Le texte de cette page a été corrigé et est conforme au fac-similé.

est trop grave pour que les remèdes ne soient pas immédiats et suffisamment énergiques.

Nous sommes loin, en effet, des instituteurs que nous avons connus autrefois, braves gens sans prétentions déplacées, tout entiers consacrés à leurs fonctions, à leurs devoirs envers les enfans, leur enseignant à lire, à écrire, à compter, à connaître et à aimer leur pays, mais qui étaient loin de se croire les dépositaires de la science intégrale et de se considérer comme les prêtres d’une religion nouvelle, avec toutes les ambitions que comporte cette conception de soi-même et du rôle qu’on est appelé à remplir dans la société.
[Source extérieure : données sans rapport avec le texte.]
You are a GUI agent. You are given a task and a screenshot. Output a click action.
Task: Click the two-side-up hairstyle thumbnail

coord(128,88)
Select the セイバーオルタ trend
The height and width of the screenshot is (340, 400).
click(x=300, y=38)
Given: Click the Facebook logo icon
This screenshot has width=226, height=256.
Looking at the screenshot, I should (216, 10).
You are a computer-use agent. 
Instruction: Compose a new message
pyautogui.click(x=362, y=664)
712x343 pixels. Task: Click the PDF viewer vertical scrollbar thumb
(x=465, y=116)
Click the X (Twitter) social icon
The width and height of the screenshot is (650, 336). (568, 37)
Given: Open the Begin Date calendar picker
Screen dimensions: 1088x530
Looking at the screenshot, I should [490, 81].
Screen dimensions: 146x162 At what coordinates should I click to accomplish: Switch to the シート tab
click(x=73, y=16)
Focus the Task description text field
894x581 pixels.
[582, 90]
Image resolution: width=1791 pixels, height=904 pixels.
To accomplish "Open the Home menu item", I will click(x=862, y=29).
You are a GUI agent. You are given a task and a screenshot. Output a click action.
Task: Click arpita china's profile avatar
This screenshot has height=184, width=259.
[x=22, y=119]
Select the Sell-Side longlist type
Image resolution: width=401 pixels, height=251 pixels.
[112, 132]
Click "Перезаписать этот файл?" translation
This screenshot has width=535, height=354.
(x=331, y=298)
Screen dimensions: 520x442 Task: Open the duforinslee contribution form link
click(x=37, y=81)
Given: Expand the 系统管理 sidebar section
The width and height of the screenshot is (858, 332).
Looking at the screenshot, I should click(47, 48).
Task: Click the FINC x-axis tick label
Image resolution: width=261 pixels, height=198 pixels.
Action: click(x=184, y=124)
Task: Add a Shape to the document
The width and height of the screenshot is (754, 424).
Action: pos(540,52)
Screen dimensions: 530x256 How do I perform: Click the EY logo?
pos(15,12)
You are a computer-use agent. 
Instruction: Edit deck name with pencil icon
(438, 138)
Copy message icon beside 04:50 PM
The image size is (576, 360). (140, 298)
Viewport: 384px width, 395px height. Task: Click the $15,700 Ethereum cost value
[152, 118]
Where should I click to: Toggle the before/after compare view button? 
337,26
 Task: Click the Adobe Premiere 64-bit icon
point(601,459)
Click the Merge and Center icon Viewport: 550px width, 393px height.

Les instituteurs de nos communes ne cherchaient alors à s’imposer à personne et ils avaient les sympathies de tous. Dira-t-on qu’ils languissaient dans la misère et que personne ne songeait à les en tirer ? Rien ne serait plus faux. La République n’a pas attendu qu’ils se fussent syndiqués pour améliorer leur sort ; très spontanément et généreusement, elle a fait beaucoup pour eux et elle n’a jamais renoncé à faire davantage. Les instituteurs le savent bien et ils se tiendraient plus tranquilles, confians dans la bonne volonté des pouvoirs publics à leur égard, s’ils bornaient leurs désirs à l’amélioration graduelle de leur état professionnel ; mais il s’en faut de beaucoup qu’ils s’en tiennent là ; en réalité, ils veulent être leurs maîtres et ne reconnaissent plus aucune autorité au-dessus d’eux. C’est surtout pour ce motif, qu’on ne s’y trompe pas, qu’au Congrès de Chambéry, leurs syndicats se sont affiliés à la Confédération générale du Travail.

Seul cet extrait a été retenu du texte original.